*** Opening of Dataset records ***

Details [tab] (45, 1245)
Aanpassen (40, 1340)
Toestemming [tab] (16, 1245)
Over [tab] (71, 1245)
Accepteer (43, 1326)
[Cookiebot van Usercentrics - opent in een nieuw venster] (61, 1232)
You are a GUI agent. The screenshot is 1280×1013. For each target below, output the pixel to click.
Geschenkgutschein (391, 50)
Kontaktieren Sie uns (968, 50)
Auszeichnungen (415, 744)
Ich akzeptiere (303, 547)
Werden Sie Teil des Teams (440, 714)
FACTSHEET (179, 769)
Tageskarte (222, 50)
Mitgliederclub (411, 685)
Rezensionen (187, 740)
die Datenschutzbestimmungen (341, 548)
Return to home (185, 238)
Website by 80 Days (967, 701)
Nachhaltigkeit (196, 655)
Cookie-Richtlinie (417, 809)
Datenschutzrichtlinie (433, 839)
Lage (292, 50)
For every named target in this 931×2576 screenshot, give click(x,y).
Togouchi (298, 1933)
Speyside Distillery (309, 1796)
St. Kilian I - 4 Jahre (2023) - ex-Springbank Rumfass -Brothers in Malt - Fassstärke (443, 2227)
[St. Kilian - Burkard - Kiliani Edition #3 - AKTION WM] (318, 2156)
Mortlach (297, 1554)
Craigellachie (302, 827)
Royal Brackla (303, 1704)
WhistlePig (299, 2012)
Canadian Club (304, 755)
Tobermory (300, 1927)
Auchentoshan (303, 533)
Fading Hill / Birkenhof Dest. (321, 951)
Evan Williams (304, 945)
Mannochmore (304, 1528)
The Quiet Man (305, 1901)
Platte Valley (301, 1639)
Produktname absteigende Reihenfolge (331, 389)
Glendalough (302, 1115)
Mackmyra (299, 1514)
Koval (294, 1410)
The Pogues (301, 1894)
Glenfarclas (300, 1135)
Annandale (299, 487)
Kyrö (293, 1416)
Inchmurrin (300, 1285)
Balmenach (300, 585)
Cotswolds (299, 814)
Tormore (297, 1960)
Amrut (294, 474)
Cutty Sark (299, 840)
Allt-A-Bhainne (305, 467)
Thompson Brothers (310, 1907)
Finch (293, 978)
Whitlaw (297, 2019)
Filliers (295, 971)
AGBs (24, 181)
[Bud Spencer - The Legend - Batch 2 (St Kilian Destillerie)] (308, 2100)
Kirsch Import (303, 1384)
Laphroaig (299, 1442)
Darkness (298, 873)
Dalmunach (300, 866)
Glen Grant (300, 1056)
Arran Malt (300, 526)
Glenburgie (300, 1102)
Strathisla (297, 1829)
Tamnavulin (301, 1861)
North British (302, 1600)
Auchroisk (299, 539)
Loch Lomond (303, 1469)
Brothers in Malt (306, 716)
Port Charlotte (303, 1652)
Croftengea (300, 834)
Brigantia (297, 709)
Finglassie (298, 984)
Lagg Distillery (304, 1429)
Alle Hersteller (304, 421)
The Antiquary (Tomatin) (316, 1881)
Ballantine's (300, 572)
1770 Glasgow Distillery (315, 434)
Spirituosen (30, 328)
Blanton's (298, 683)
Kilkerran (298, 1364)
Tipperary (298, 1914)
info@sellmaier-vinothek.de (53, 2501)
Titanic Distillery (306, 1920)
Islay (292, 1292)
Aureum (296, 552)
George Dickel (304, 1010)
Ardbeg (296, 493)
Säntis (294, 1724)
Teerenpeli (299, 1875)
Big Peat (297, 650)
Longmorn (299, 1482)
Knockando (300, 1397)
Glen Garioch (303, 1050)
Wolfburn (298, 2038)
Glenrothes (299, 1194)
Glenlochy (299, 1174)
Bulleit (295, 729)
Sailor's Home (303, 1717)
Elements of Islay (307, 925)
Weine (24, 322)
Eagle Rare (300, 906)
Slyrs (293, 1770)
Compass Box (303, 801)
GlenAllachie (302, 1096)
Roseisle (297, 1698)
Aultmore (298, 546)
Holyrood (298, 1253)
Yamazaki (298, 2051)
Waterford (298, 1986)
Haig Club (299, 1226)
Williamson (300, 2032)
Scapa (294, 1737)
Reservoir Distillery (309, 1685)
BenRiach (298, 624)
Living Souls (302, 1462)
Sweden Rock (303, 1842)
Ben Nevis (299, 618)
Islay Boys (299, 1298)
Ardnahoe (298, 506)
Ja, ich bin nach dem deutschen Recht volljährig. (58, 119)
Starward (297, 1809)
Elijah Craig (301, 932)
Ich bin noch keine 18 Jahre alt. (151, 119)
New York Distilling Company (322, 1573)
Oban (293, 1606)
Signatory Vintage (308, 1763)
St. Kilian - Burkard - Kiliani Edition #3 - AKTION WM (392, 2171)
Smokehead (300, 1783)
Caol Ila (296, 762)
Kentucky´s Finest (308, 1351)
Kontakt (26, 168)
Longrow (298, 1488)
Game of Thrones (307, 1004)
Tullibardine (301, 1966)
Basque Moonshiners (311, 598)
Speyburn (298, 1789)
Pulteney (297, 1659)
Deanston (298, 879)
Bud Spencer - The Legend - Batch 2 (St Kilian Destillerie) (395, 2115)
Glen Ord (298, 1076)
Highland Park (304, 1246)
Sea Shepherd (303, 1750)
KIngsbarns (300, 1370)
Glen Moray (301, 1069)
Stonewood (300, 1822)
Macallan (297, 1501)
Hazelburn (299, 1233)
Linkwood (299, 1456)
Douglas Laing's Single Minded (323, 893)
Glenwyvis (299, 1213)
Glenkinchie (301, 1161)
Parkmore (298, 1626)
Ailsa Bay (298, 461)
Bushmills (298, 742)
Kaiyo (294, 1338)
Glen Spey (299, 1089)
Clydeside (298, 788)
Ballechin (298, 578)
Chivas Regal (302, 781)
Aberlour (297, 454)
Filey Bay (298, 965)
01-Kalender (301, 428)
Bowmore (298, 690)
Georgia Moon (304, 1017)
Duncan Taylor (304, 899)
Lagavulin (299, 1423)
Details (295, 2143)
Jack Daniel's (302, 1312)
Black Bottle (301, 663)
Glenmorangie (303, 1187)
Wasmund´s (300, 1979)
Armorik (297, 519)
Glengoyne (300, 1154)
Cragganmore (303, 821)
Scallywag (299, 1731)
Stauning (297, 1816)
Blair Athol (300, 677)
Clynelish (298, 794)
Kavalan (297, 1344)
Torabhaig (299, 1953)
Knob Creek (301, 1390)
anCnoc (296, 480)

*** Close of Dataset records ***

Exercise aim:
List the lines of the material in which the word "target" occurs.

Answer space:
You are a GUI agent. The screenshot is 1280×1013. For each target below, output the pixel to click.
For every named target in this 931×2576 screenshot, give click(x,y).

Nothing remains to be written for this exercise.